Slipping poison into the GST

The Supreme Court of India alternately slips between being a court of law and a court of unwarranted opinion. For an ordinary court of law such slippages are unpardonable. Judges are appointed to lay down the law, not deliver lectures on how governments should be run. But the Supreme Court of India is not an ordinary court of law. It is the moral guardian of the nation, the last resort of the downtrodden, saviour to the weak, a conscience to the strong. Before condemning a slippage by the apex Court, its meaning and implications must be understood. 

Such a slippage occurred last week when the Supreme Court was confronted with a fairly straightforward question of taxation law— can the government impose GST on an Indian importer on the value of ocean freight when such value has already been considered for customs duty? This should ordinarily have been a question that solely interested importers, shippers, the government, and tax lawyers. But the Court didn’t stick to this question of law—in answering it, it came to the entirely distinct conclusion that the recommendations of the GST Council are not binding on State Legislatures and Parliament. That conclusion took this opinion out of the frying pan of taxation technicality into the fire of Centre-state politics.  

Its observation that the recommendations of the GST Council are not binding was conceptually unsound and unnecessary to resolve the dispute before it. Worryingly, it also has the potential to destabilise a precarious political compromise underlying the GST regime. 

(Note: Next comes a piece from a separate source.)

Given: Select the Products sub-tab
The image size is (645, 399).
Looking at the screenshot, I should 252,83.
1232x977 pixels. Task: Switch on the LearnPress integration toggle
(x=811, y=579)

Conceptually, it fundamentally misunderstands the federal architecture of the GST Council. The Constitution, as the judgement correctly points out, originally viewed the Centre and States as sovereign in their own spheres. But the constitutional amendment establishing the GST Council channelizes this “separate but sovereign” philosophy into a “sovereign but simultaneous” alternative. Both the Union and States as sovereign entities agreed to the constitution amendment establishing the GST. Both, as sovereign entities, participate together in the GST Council through their respective Finance Ministers and reach decisions, usually by consensus, sometimes by majority. Their sovereignty, unlike earlier, is now exercised simultaneously leading to uniform GST rates across the country. This is secured by decisions of the GST Council (styled “recommendations”) which are faithfully implemented by the Parliament and State Legislatures. This cannot be tested against an understanding of “sovereign but separate” federalism frozen in 1950. The GST Council itself has redefined Indian federalism and not the other way around as the Court has mistakenly concluded. 

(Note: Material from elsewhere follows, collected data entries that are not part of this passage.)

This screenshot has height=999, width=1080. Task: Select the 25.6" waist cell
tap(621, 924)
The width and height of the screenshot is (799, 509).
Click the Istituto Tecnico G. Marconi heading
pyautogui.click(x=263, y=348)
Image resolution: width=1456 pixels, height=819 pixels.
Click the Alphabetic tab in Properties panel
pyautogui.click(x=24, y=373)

To ask and then answer the question whether the recommendations of the GST Council are binding is also institutionally unwise—a legalistic misadventure into the realm of politics. The Constitution, when it deals with high authorities like the President and CJI, or sovereign entities like the Union Parliament and State Legislatures uses delicate language. It is ill-advised for the Constitution to order Presidents or direct State Legislatures. It is even more ill-advised for courts to attempt to do what the Constitution elegantly sidesteps. 

There is no winner whenever the sledgehammer of the law falls on a delicately worded constitutional provision. Holding the recommendations binding would inevitably curtail the sovereignty of legislatures. Equally, hold it non-binding and the entire architecture of the GST falls. Every state is now legally empowered to chart is own course. To work provisions such as these requires political statesmanship, not judicial gloss. Remember, the fracas over judicial appointments also started with the Supreme Court attempting to interpret the word “consultation”. That hasn’t been an edifying journey and neither will this one.

If the Supreme Court functioned and was perceived as an ordinary court of law, there may have been a way out of this unnecessary uncertainty. Strictly speaking in law, this holding is of no legal effect. A 9-Judge Bench of the Supreme Court categorically held in Mirajkar’s case in 1966 that even if expansive arguments are made, the Court “should always be careful not to cover ground which is strictly not relevant for the purpose of deciding the petition before it.”

This is binding on all subsequent benches of the Supreme Court including the 3-judge bench which heard this case. By the Mirajkar Court’s reckoning, the judges in this case weren’t careful enough. Whether the recommendation of the GST Council is binding or not was not relevant in determining the validity of the IGST levy on ocean freight. Assume it was binding—that is neither here nor there for determining the validity of the levy. The Court could have rightly struck down the levy without fishing in troubled waters of the effect of GST Council recommendations on Parliament and State Legislatures. 

But because it did so, and it is not an ordinary court of law, its unwarranted opinions still carry enormous weight. Unsurprisingly, state governments have lauded the judgement stating that their sovereign rights have been upheld. What their new-found autonomy does to the GST remains to be seen. As the judgement notes, Indian federalism is a dialogue, sometimes cooperative, sometimes uncooperative. Out of that melee, like the samudra manthan, the judges expect the amrit of common sense to emerge. 

Maybe something of this kind might appear over time with the centre and states choosing to play ball. But equally, the melee may produce the poisonous halahal, with independent-minded states and a decisive Centre going their own ways. Can the Supreme Court, like Lord Shiva, swallow the bitter pill of the acrimonious unravelling of the GST regime? One wishes the Court never put itself in this unenviable position to begin with.